Given instruction
Copy each line of these entries word for word, without changing anything.

Extracted records
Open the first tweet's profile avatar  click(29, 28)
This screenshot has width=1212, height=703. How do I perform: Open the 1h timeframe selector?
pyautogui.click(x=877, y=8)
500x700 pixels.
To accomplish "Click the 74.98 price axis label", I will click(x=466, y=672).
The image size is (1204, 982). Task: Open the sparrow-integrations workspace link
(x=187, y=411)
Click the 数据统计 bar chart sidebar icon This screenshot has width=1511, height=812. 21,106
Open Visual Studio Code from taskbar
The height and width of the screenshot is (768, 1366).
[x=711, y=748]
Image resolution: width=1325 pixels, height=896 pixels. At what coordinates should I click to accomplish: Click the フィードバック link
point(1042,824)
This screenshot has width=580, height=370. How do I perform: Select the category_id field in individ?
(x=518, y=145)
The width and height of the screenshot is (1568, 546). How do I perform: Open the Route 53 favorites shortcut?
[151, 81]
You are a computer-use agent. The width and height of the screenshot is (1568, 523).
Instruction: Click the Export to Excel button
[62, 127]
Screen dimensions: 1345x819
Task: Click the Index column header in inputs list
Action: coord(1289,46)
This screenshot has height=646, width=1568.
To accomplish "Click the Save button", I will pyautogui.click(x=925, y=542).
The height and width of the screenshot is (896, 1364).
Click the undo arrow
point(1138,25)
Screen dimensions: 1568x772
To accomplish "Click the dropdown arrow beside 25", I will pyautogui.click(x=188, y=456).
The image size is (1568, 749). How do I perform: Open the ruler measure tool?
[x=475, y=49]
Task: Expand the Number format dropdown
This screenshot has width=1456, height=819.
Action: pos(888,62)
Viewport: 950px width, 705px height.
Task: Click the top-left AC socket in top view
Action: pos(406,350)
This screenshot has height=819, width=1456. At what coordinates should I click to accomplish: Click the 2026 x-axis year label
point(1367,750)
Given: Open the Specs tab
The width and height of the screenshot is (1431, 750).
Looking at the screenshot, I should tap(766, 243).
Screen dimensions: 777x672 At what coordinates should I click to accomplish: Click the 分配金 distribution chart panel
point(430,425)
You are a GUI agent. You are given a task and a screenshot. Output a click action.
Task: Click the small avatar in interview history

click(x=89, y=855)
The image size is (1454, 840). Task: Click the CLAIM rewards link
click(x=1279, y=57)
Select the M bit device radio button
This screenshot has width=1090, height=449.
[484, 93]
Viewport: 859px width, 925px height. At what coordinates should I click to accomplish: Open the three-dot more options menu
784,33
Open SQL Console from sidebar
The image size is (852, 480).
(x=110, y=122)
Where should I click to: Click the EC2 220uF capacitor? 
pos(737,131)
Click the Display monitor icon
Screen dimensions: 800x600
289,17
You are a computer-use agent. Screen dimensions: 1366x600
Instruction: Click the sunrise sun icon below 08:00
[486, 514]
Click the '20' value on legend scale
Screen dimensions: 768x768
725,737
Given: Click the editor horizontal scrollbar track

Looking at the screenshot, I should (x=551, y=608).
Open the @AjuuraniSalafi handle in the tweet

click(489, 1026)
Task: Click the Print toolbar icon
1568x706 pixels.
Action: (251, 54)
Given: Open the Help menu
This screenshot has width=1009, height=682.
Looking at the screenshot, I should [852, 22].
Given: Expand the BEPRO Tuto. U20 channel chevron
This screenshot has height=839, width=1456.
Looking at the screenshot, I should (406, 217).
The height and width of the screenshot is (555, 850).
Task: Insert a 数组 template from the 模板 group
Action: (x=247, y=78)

Result of this exercise
Open the first tweet's profile avatar  click(29, 28)
This screenshot has width=1212, height=703. How do I perform: Open the 1h timeframe selector?
pyautogui.click(x=877, y=8)
500x700 pixels.
To accomplish "Click the 74.98 price axis label", I will click(x=466, y=672).
The image size is (1204, 982). Task: Open the sparrow-integrations workspace link
(x=187, y=411)
Click the 数据统计 bar chart sidebar icon This screenshot has width=1511, height=812. 21,106
Open Visual Studio Code from taskbar
The height and width of the screenshot is (768, 1366).
[x=711, y=748]
Image resolution: width=1325 pixels, height=896 pixels. At what coordinates should I click to accomplish: Click the フィードバック link
point(1042,824)
This screenshot has width=580, height=370. How do I perform: Select the category_id field in individ?
(x=518, y=145)
The width and height of the screenshot is (1568, 546). How do I perform: Open the Route 53 favorites shortcut?
[151, 81]
You are a computer-use agent. The width and height of the screenshot is (1568, 523).
Instruction: Click the Export to Excel button
[62, 127]
Screen dimensions: 1345x819
Task: Click the Index column header in inputs list
Action: coord(1289,46)
This screenshot has height=646, width=1568.
To accomplish "Click the Save button", I will pyautogui.click(x=925, y=542).
The height and width of the screenshot is (896, 1364).
Click the undo arrow
point(1138,25)
Screen dimensions: 1568x772
To accomplish "Click the dropdown arrow beside 25", I will pyautogui.click(x=188, y=456).
The image size is (1568, 749). How do I perform: Open the ruler measure tool?
[x=475, y=49]
Task: Expand the Number format dropdown
This screenshot has width=1456, height=819.
Action: pos(888,62)
Viewport: 950px width, 705px height.
Task: Click the top-left AC socket in top view
Action: pos(406,350)
This screenshot has height=819, width=1456. At what coordinates should I click to accomplish: Click the 2026 x-axis year label
point(1367,750)
Given: Open the Specs tab
The width and height of the screenshot is (1431, 750).
Looking at the screenshot, I should tap(766, 243).
Screen dimensions: 777x672 At what coordinates should I click to accomplish: Click the 分配金 distribution chart panel
point(430,425)
You are a GUI agent. You are given a task and a screenshot. Output a click action.
Task: Click the small avatar in interview history

click(x=89, y=855)
The image size is (1454, 840). Task: Click the CLAIM rewards link
click(x=1279, y=57)
Select the M bit device radio button
This screenshot has width=1090, height=449.
[484, 93]
Viewport: 859px width, 925px height. At what coordinates should I click to accomplish: Open the three-dot more options menu
784,33
Open SQL Console from sidebar
The image size is (852, 480).
(x=110, y=122)
Where should I click to: Click the EC2 220uF capacitor? 
pos(737,131)
Click the Display monitor icon
Screen dimensions: 800x600
289,17
You are a computer-use agent. Screen dimensions: 1366x600
Instruction: Click the sunrise sun icon below 08:00
[486, 514]
Click the '20' value on legend scale
Screen dimensions: 768x768
725,737
Given: Click the editor horizontal scrollbar track

Looking at the screenshot, I should (x=551, y=608).
Open the @AjuuraniSalafi handle in the tweet

click(489, 1026)
Task: Click the Print toolbar icon
1568x706 pixels.
Action: (251, 54)
Given: Open the Help menu
This screenshot has width=1009, height=682.
Looking at the screenshot, I should [852, 22].
Given: Expand the BEPRO Tuto. U20 channel chevron
This screenshot has height=839, width=1456.
Looking at the screenshot, I should (406, 217).
The height and width of the screenshot is (555, 850).
Task: Insert a 数组 template from the 模板 group
Action: (x=247, y=78)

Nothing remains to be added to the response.